The solution of zinc continues until the charge build-up is sufficient to prevent further ionization. There is then a potential difference between the zinc rod and its solution. This cannot be measured directly, since measurement would involve making contact with the electrolyte, thereby introducing another half cell (see electrode potential). A rod of copper in copper sulphate solution comprises another half cell. In this case the spontaneous reaction is one in which copper ions in solution take electrons from the electrode and are deposited on the electrode as copper atoms. In this case, the copper acquires a positive charge.
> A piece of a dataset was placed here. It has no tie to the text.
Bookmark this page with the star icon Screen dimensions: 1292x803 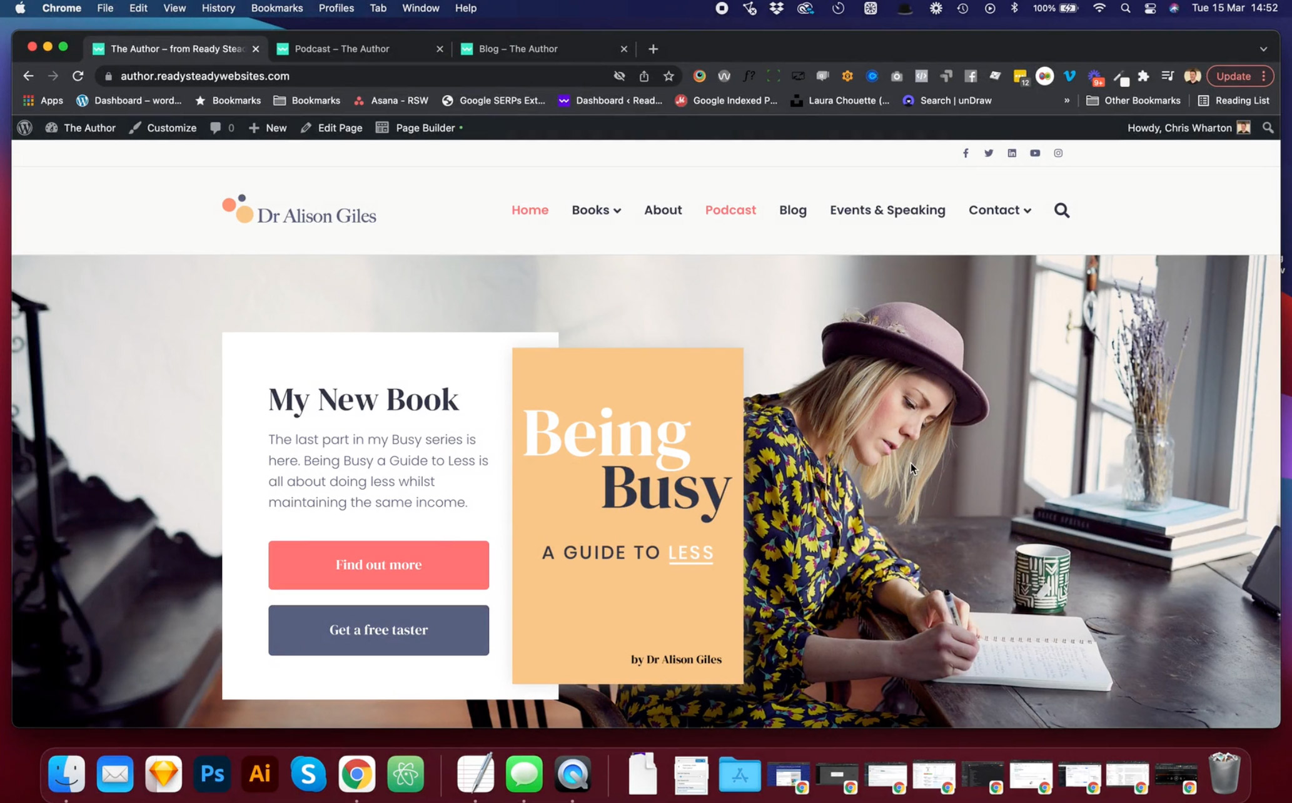[x=669, y=76]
The two half cells can be connected by using a porous pot for the liquid junction (as in the Daniell cell) or by using a salt bridge. The resulting cell can then supply current if the electrodes are connected through an external circuit. The cell is written

$\begin{array}{l} Zn (s) | {Zn}^{2 +} (aq) | {Cu}^{2 +} (aq) | Cu \\ E = 1.10 V \end{array}$

Here, E is the e.m.f. of the cell equal to the potential of the right-hand electrode minus that of the left-hand electrode for zero current. Note that ‘right’ and ‘left’ refer to the cell as written. Thus, the cell could be written

$\begin{array}{l} Cu (s) | {Cu}^{2 +} (aq) | {Zn}^{2 +} (aq) | Zn (s) \\ E = - 1.10 V \end{array}$

The overall reaction for the cell is

$Zn (s) + {Cu}^{2 +} (aq) \to Cu (s) + {Zn}^{2 +} (aq)$

This is the direction in which the cell reaction occurs for a positive e.m.f.
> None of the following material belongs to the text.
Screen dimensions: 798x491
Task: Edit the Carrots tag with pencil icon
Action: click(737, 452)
The cell above is a simple example of a chemical cell; i.e. one in which the e.m.f. is produced by a chemical difference. Concentration cells are cells in which the e.m.f. is caused by a difference of concentration. This may be a difference in concentration of the electrolyte in the two half cells. Alternatively, it may be an electrode concentration difference (e.g. different concentrations of metal in an amalgam, or different pressures of gas in two gas electrodes). Cells are also classified into cells without transport (having a single electrolyte) and with transport (having a liquid junction across which ions are transferred). Various types of voltaic cell exist, used as sources of current, standards of potential, and experimental set-ups for studying electrochemical reactions. See also dry cell; primary cell; secondary cell.
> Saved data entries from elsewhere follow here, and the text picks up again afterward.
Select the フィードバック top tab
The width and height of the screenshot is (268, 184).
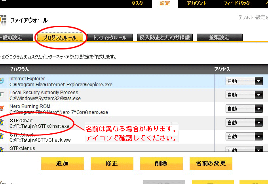click(236, 3)
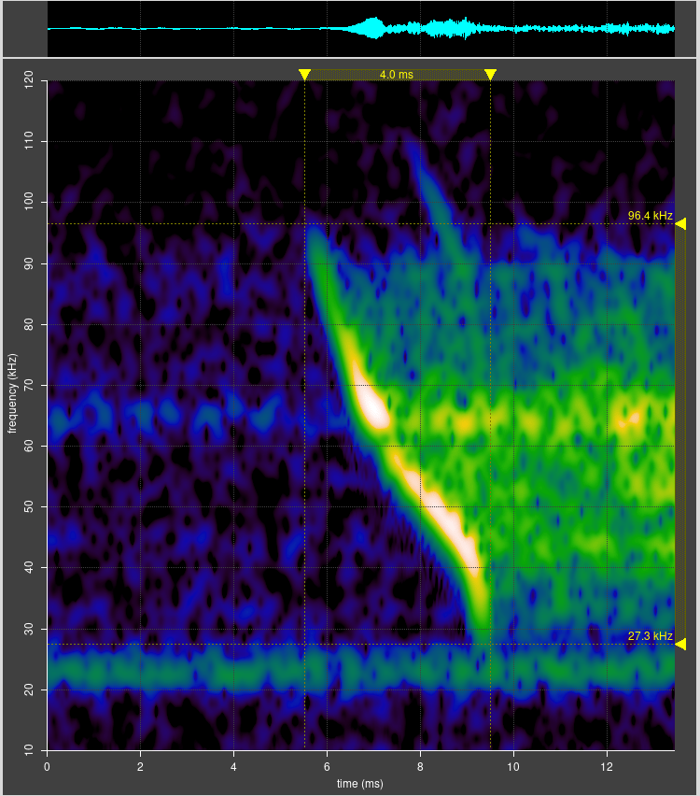Click the 12 tick on the time axis
Viewport: 700px width, 796px height.
tap(607, 766)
2. See photoelectric cell.

3. See solar cell.

4. See Kerr effect (for Kerr cell).

Statistics

See contingency table.

Chemistry

1. A system in which two electrodes are in contact with an electrolyte. The electrodes are metal or carbon plates or rods or, in some cases, liquid metals (e.g. mercury). In an electrolytic cell a current from an outside source is passed through the electrolyte to produce chemical change (see electrolysis). In a voltaic cell, spontaneous reactions between the electrodes and electrolyte(s) produce a potential difference between the two electrodes.
Voltaic cells can be regarded as made up of two half cells, each composed of an electrode in contact with an electrolyte. For instance, a zinc rod dipped in zinc sulphate solution is a Zn|Zn²⁺ half cell. In such a system zinc atoms dissolve as zinc ions, leaving a negative charge on the electrode
$Zn (s) \to {Zn}^{2 +} (aq) + 2 e$
The solution of zinc continues until the charge build-up is sufficient to prevent further ionization. There is then a potential difference between the zinc rod and its solution. This cannot be measured directly, since measurement would involve making contact with the electrolyte, thereby introducing another half cell (see electrode potential). A rod of copper in copper sulphate solution comprises another half cell. In this case the spontaneous reaction is one in which copper ions in solution take electrons from the electrode and are deposited on the electrode as copper atoms. In this case, the copper acquires a positive charge.
The two half cells can be connected by using a porous pot for the liquid junction (as in the Daniell cell) or by using a salt bridge. The resulting cell can then supply current if the electrodes are connected through an external circuit. The cell is written
$\begin{array}{l} Zn (s) | {Zn}^{2 +} (aq) | {Cu}^{2 +} (aq) | Cu \\ E = 1.10 V \end{array}$
Here, E is the e.m.f. of the cell equal to the potential of the right-hand electrode minus that of the left-hand electrode for zero current. Note that ‘right’ and ‘left’ refer to the cell as written. Thus, the cell could be written
$\begin{array}{l} Cu (s) | {Cu}^{2 +} (aq) | {Zn}^{2 +} (aq) | Zn (s) \\ E = - 1.10 V \end{array}$
The overall reaction for the cell is
$Zn (s) + {Cu}^{2 +} (aq) \to Cu (s) + {Zn}^{2 +} (aq)$
This is the direction in which the cell reaction occurs for a positive e.m.f.
The cell above is a simple example of a chemical cell; i.e. one in which the e.m.f. is produced by a chemical difference. Concentration cells are cells in which the e.m.f. is caused by a difference of concentration. This may be a difference in concentration of the electrolyte in the two half cells. Alternatively, it may be an electrode concentration difference (e.g. different concentrations of metal in an amalgam, or different pressures of gas in two gas electrodes). Cells are also classified into cells without transport (having a single electrolyte) and with transport (having a liquid junction across which ions are transferred). Various types of voltaic cell exist, used as sources of current, standards of potential, and experimental set-ups for studying electrochemical reactions. See also dry cell; primary cell; secondary cell; lithium battery.
2. See Kerr effect (for Kerr cell).

Chemical Engineering

1. A simple living organism such as a bacterium or yeast. Bacteria reproduce by binary division whereas yeast cells reproduce through budding. They are used as biocatalysts in biochemical reactions such as fermentation, converting sugars into alcohol and carbon dioxide and used in the food and brewing industries.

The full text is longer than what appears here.